The exhibition – featuring, among others, Jankel Adler, Josef Herman, Feliks Topolski, Stanislaw Frenkiel and Raya Herzig – tells their post-war stories and explores their feeling of unbearable and inexplicable loss following the occupation of Poland, the rise of anti-Semitism in Europe, and the Holocaust that changed their lives forever.
While often naturalised as British citizens and recognised for their extraordinary talent and contribution to British culture, these refugee artists remained seen as outsiders coming from a ‘far away country of which we know little’.
Britain was a country they did not expect to be their new home, and as they were settling in the new reality, they were faced with nostalgia and longing for their old, now-gone existence without any possibility of fulfilment.
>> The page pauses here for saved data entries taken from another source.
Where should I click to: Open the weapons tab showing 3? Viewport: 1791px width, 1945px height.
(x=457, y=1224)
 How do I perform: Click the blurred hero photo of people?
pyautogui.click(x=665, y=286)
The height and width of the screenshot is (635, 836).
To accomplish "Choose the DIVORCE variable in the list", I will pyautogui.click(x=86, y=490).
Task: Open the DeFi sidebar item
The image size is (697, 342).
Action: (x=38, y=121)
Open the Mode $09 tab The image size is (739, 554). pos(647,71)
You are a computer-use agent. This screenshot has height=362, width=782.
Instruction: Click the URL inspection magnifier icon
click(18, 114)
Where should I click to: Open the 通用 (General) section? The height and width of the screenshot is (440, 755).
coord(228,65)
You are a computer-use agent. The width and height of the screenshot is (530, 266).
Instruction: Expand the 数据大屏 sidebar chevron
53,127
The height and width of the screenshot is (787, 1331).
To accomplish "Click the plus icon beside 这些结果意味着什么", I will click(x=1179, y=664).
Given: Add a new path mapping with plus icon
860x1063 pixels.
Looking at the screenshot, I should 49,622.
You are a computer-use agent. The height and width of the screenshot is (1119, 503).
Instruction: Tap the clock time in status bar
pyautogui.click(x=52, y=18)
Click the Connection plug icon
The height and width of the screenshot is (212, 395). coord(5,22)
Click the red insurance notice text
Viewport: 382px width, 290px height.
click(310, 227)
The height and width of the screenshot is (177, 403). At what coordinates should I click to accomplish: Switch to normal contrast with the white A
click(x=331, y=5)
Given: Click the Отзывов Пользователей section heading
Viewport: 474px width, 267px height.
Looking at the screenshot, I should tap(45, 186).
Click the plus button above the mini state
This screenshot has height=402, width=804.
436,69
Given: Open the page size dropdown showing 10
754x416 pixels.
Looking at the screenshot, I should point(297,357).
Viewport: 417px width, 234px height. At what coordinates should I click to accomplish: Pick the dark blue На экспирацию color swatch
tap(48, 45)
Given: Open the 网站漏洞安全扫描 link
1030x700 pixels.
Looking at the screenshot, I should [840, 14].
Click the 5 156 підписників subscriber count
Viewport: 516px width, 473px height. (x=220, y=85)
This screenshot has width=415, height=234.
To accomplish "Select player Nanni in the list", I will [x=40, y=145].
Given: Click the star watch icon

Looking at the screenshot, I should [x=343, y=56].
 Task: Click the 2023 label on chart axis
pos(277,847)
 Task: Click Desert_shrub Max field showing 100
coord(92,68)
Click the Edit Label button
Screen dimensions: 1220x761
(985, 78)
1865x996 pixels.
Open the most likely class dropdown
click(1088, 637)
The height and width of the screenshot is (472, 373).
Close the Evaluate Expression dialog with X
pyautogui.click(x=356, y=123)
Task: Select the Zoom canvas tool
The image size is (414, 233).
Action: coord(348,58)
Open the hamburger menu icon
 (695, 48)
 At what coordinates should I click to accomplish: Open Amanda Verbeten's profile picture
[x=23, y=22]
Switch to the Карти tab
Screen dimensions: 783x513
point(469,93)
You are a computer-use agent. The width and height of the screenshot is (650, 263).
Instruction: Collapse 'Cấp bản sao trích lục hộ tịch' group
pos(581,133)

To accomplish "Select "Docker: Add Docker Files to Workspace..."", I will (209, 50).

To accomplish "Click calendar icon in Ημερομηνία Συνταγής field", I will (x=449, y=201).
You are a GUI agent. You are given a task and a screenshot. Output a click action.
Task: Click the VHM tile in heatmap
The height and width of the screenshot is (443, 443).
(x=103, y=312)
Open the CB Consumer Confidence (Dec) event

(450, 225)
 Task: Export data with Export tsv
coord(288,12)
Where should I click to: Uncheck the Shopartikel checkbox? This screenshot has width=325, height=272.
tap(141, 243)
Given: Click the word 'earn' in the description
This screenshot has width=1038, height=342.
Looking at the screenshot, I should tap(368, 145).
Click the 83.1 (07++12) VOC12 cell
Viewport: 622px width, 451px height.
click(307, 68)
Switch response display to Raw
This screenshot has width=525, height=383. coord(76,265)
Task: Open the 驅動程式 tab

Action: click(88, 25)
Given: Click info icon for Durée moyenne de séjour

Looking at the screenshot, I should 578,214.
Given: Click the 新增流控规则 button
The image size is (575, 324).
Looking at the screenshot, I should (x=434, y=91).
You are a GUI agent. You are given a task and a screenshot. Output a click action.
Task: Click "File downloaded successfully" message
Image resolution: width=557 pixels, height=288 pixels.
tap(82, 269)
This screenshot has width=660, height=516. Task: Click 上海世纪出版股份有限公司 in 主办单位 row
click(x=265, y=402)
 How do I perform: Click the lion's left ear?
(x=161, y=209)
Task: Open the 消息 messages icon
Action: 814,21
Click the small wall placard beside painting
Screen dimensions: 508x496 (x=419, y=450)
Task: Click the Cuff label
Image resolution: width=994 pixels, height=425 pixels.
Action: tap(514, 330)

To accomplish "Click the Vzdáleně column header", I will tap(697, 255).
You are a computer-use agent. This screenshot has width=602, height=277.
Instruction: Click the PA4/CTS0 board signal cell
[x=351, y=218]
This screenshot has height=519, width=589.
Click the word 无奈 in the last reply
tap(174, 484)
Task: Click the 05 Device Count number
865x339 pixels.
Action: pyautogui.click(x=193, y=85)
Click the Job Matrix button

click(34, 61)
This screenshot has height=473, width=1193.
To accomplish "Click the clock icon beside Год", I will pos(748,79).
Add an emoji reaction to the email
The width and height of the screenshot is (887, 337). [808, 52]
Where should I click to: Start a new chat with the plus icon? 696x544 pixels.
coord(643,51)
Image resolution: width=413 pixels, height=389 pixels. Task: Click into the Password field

At the time of Britain’s gravest political crisis and rapidly shifting attitudes towards migration to Britain, this exhibition is a forceful and compelling defence of openness and tolerance and a testament to the benefits of cultural exchange – even in the darkest of times.
Joanna Ciechanowska, the head of POSK Gallery and the curator of Outlook: No Return said:
These artists went beyond themselves to explore their sense of real pain, loss, and longing for the old world, typical for refugees navigating a new, tricky reality around them and hoping to find a place to settle after the horrors of war.
These are raw and honest takes on the most difficult moments of their lives, where they were trying to make sense of the drama that changed Poland, Britain and the world forever.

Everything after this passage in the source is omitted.